▶ [ENTRIES]
* * *

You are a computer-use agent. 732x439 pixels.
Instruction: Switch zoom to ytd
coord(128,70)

* * *

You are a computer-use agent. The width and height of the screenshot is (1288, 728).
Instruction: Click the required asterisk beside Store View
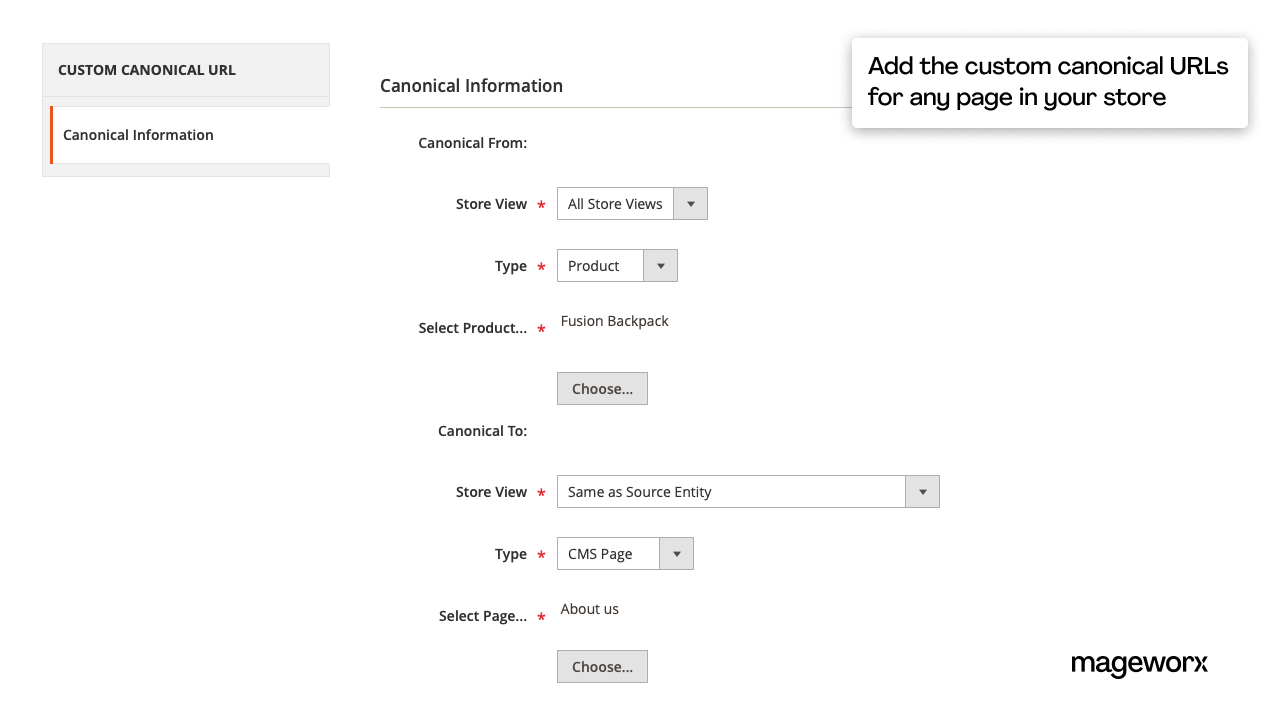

* * *

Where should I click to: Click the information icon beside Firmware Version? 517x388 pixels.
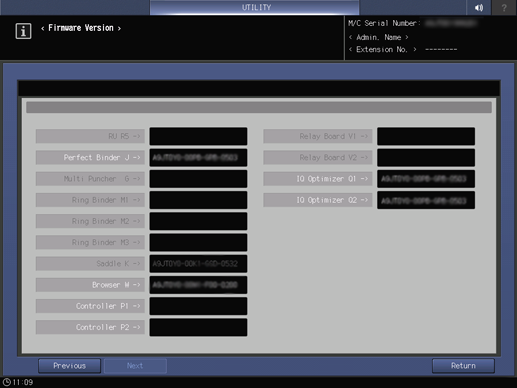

* * *

▶ [EXERCISE BRIEF] Convert the lines starting with the line containing "You are a computer-use agent. 732x439 pixels." and going on through the line containing "coord(128,70)" into a Markdown table with the columns Row and Line, leaving out blank lines.

▶ [COMPLETE RESPONSE]
| Row | Line |
|---|---|
| 1 | You are a computer-use agent. 732x439 pixels. |
| 2 | Instruction: Switch zoom to ytd |
| 3 | coord(128,70) |